— Required task —
Could you shift every coordinate in the answers up by 25 and write out again everything from the line containing "The image size" down to the end of the entries, requests included? Leave the pictures out.

— Provided data —
--- Begin ---

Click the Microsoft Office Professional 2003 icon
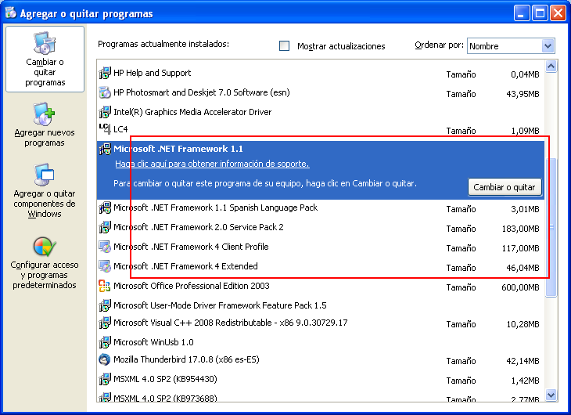Image resolution: width=571 pixels, height=415 pixels. click(105, 286)
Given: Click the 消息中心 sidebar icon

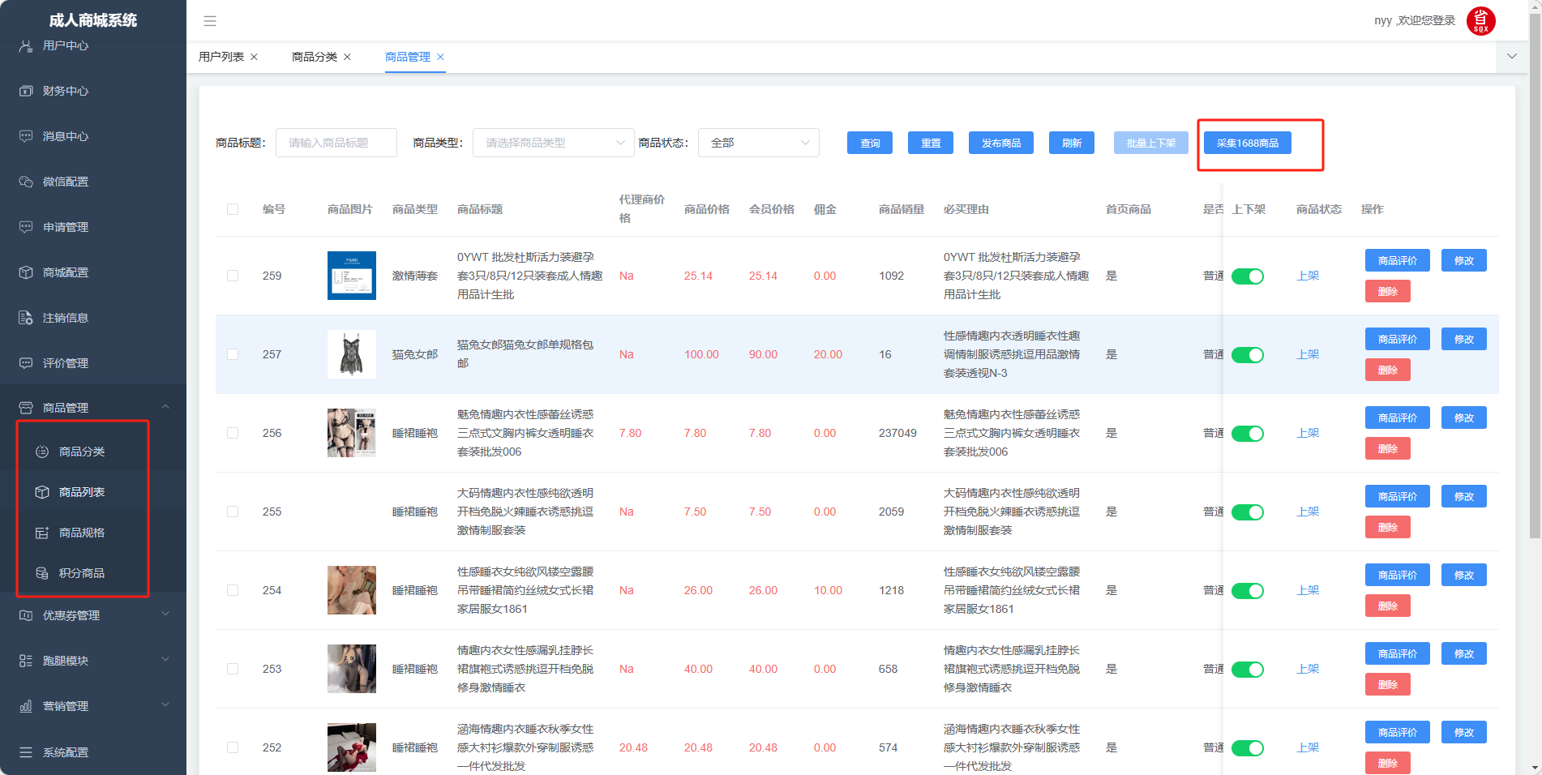Looking at the screenshot, I should (26, 136).
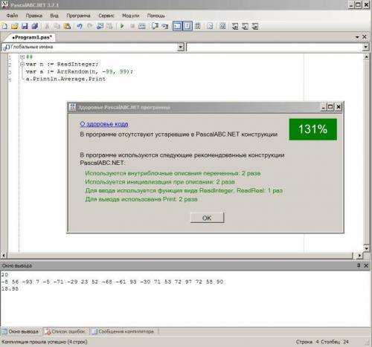Viewport: 372px width, 347px height.
Task: Click the Cut scissors icon
Action: point(47,26)
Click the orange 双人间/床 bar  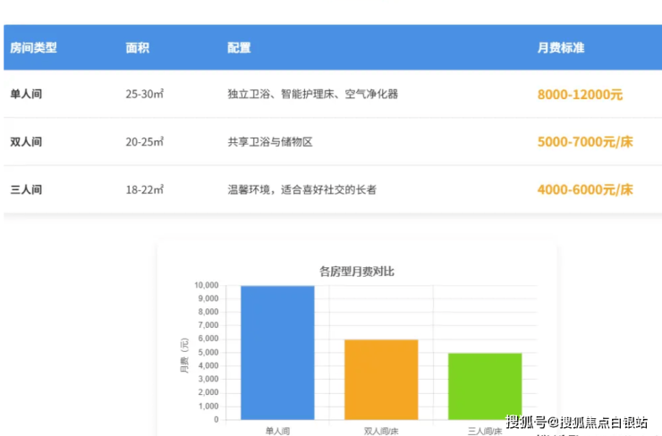click(381, 379)
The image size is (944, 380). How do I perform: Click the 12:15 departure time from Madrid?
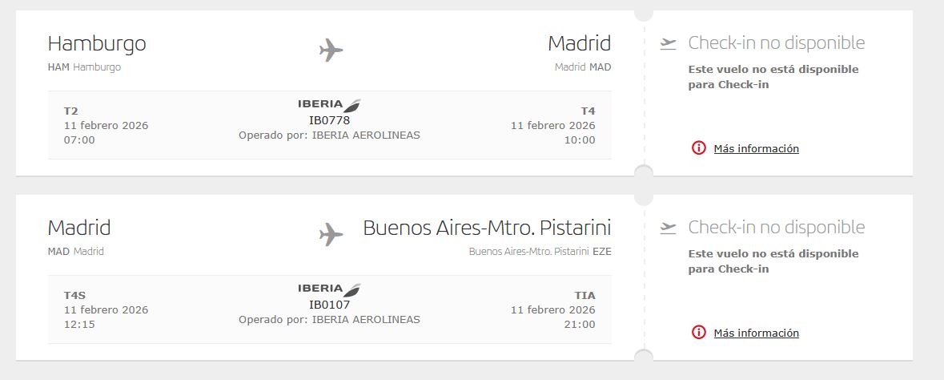pyautogui.click(x=79, y=325)
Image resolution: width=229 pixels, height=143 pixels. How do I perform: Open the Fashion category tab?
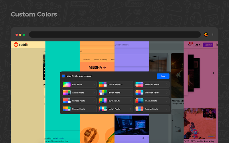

--- End ---

— Exercise response —
The image size is (944, 380). How do I perform: Click the 12:15 departure time from Madrid?
pyautogui.click(x=104, y=350)
Image resolution: width=229 pixels, height=143 pixels. How do I perform: Open the Fashion category tab?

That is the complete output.